— begin DATA TO PROCESS —

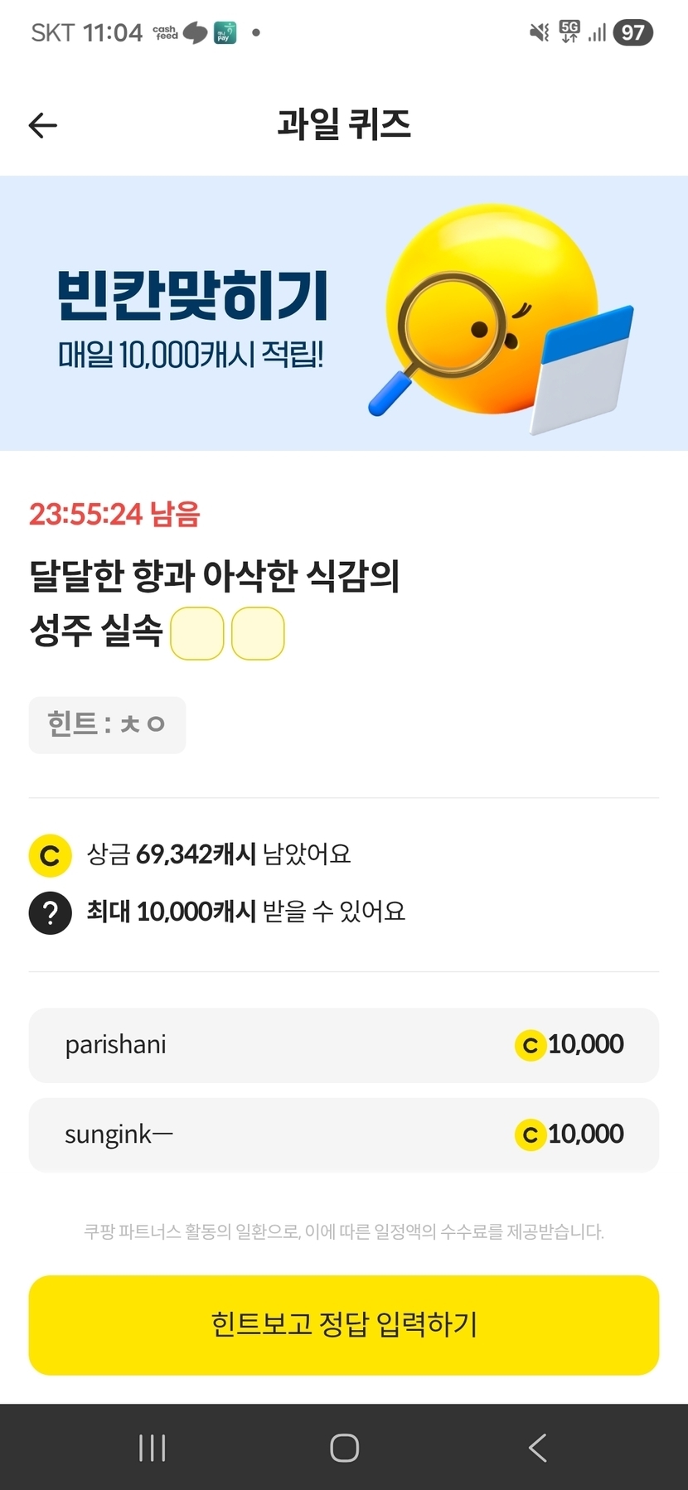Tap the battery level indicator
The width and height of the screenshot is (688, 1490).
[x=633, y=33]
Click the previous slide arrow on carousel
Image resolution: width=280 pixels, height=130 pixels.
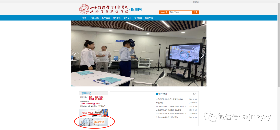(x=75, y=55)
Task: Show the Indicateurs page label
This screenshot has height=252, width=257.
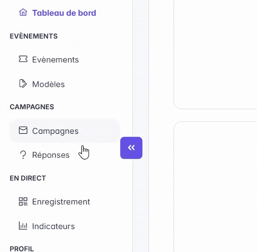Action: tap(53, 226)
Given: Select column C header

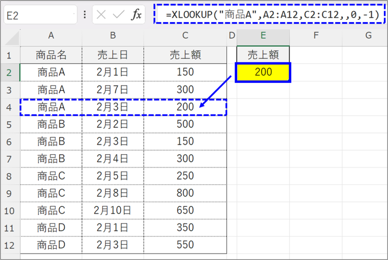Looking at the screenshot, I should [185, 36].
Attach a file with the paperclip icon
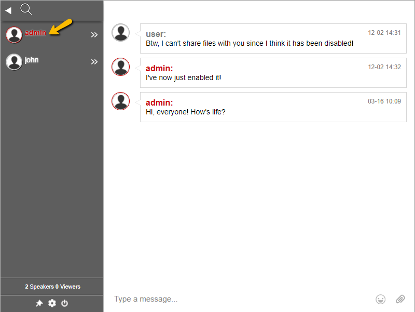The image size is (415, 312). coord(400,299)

— end DATA TO PROCESS —
— begin DATA TO PROCESS —

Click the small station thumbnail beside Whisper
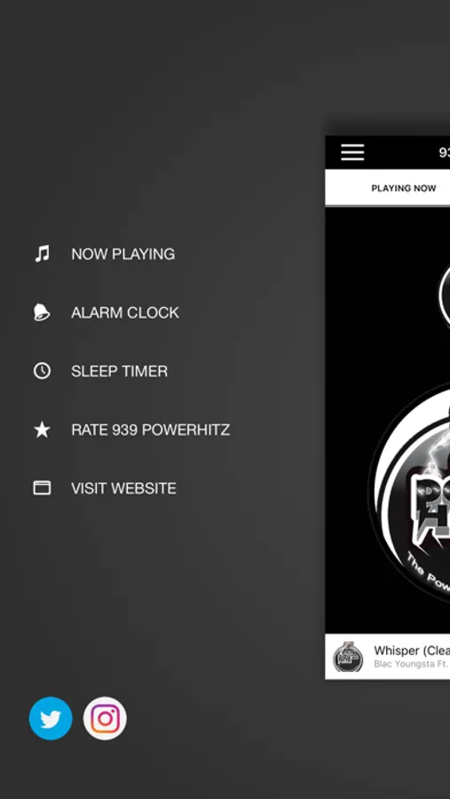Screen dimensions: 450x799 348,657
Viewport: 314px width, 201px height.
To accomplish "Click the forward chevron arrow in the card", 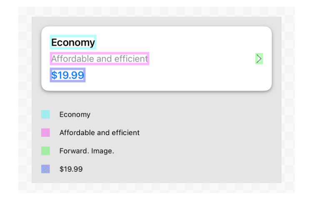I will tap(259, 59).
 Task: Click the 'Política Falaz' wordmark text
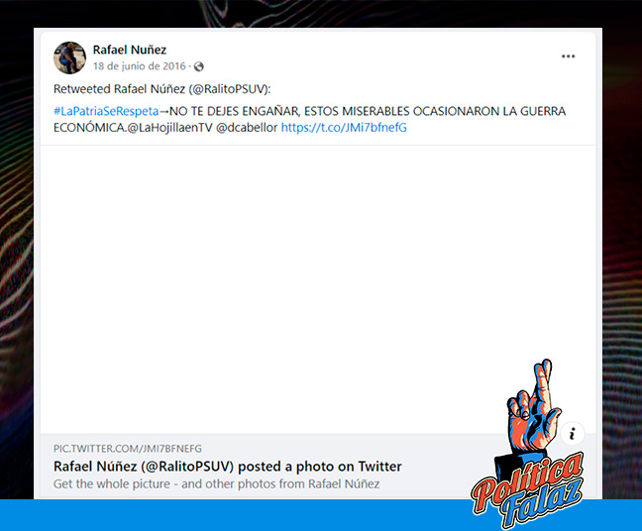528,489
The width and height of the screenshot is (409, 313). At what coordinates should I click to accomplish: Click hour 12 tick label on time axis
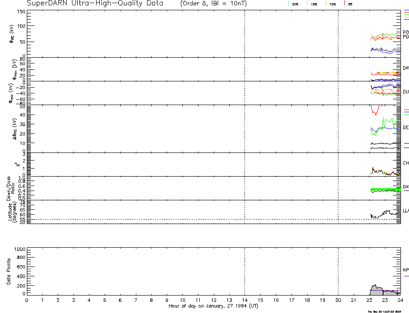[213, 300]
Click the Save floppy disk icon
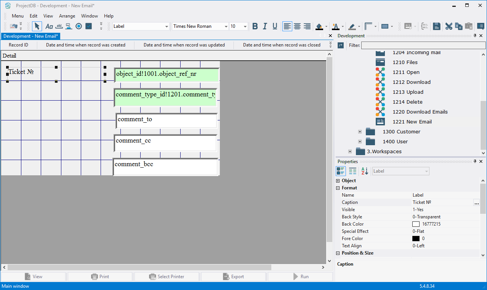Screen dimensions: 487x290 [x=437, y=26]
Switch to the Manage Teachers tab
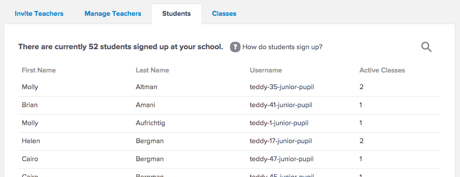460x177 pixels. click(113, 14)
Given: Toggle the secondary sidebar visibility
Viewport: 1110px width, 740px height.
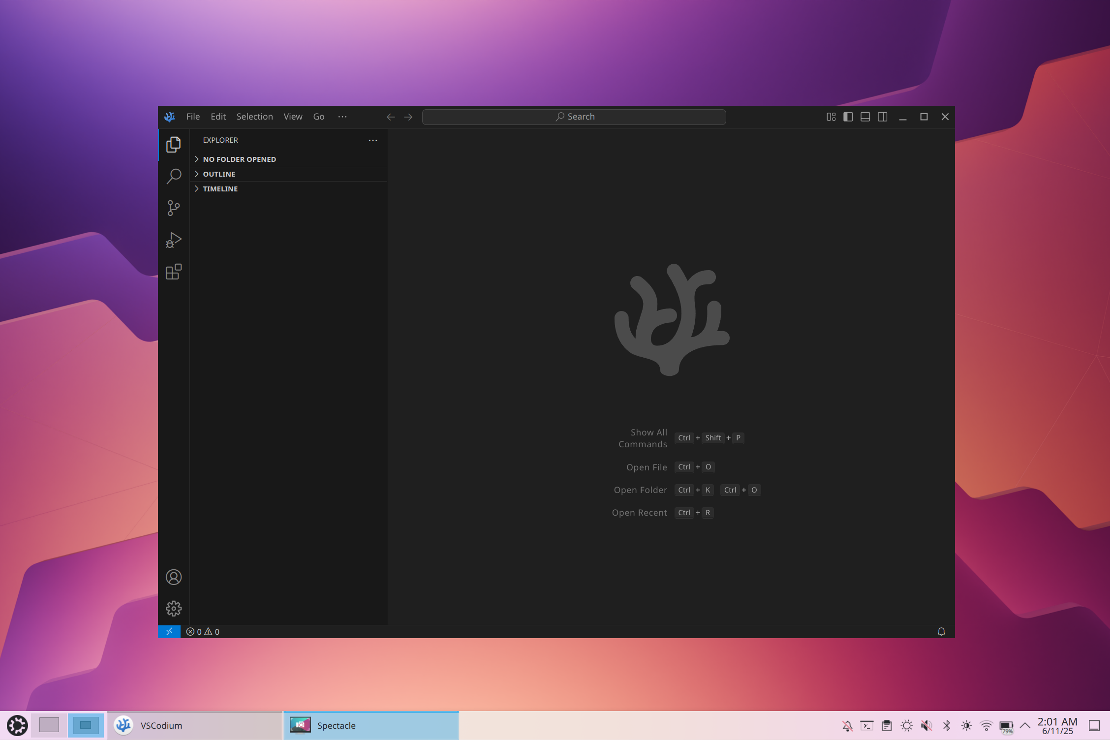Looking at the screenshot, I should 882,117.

— end DATA TO PROCESS —
— begin DATA TO PROCESS —

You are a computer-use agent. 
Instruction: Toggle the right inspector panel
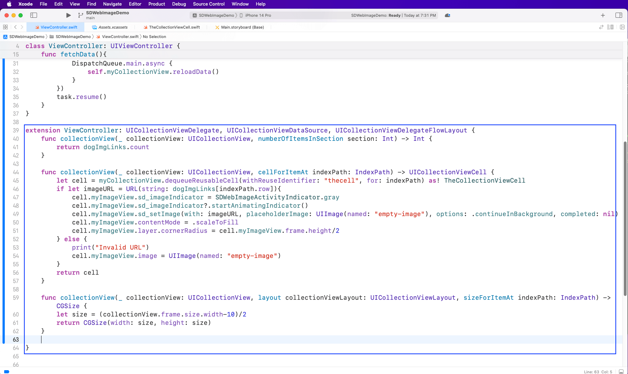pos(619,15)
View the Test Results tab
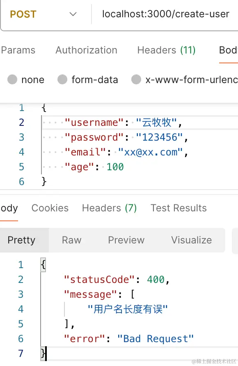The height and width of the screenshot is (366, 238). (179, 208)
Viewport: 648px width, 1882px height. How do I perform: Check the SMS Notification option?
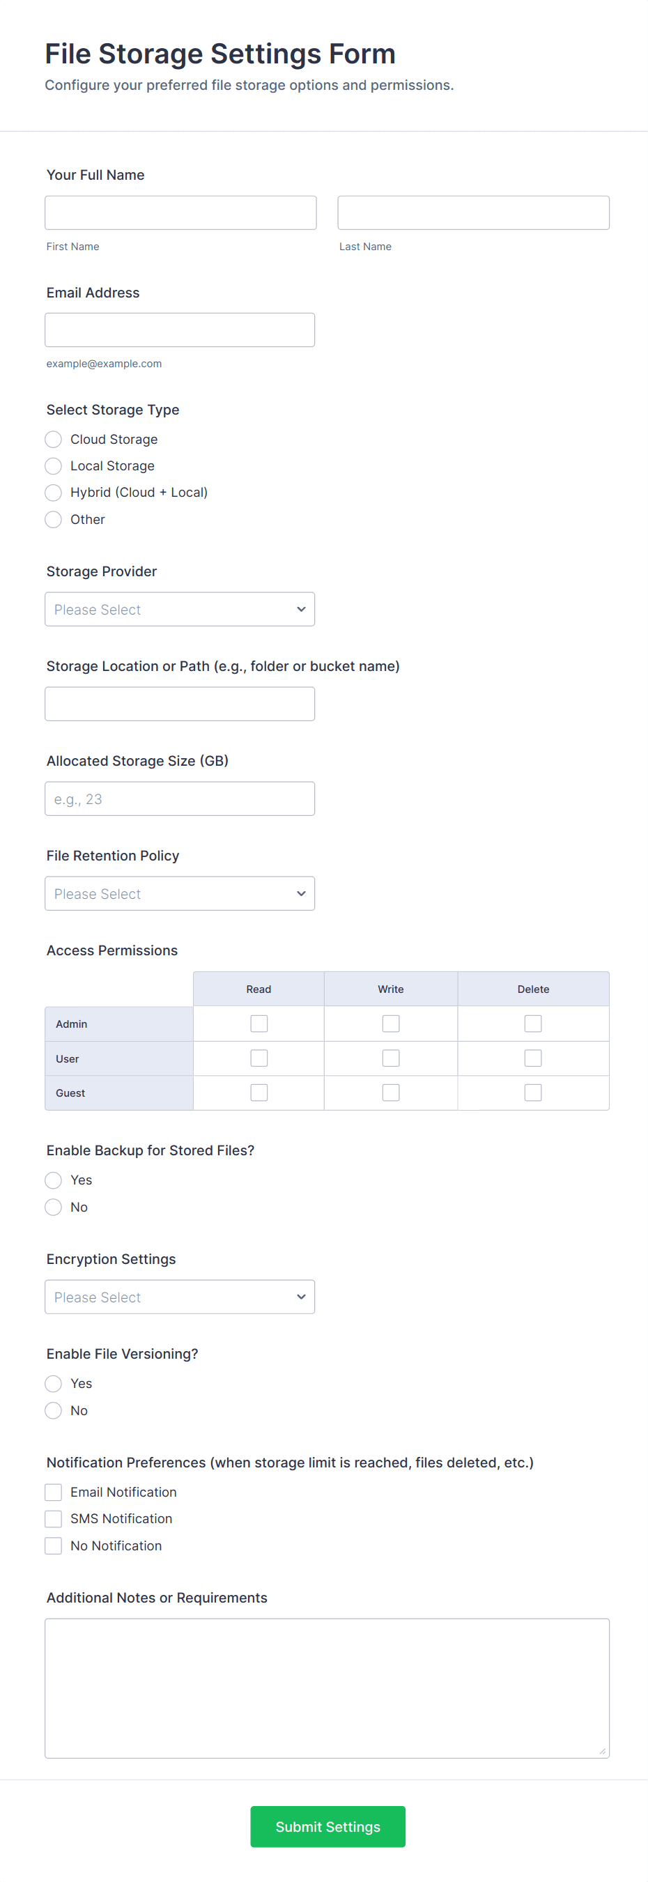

— end DATA TO PROCESS —

* _WHAT THE TASK REQUIRES_:
Copy out, word for word, the stretch of rows from the line containing "Click the previous slide arrow on carousel" through the line containing "The image size is (415, 312). coord(400,299)", both ends included. Leave the pictures out of your answer.

* _EXERCISE OUTPUT_:
Click the previous slide arrow on carousel
Image resolution: width=280 pixels, height=130 pixels.
(x=75, y=55)
Task: Show the Indicateurs page label
This screenshot has height=252, width=257.
Action: tap(53, 226)
Given: Select column C header

Looking at the screenshot, I should [185, 36].
Attach a file with the paperclip icon
The image size is (415, 312). coord(400,299)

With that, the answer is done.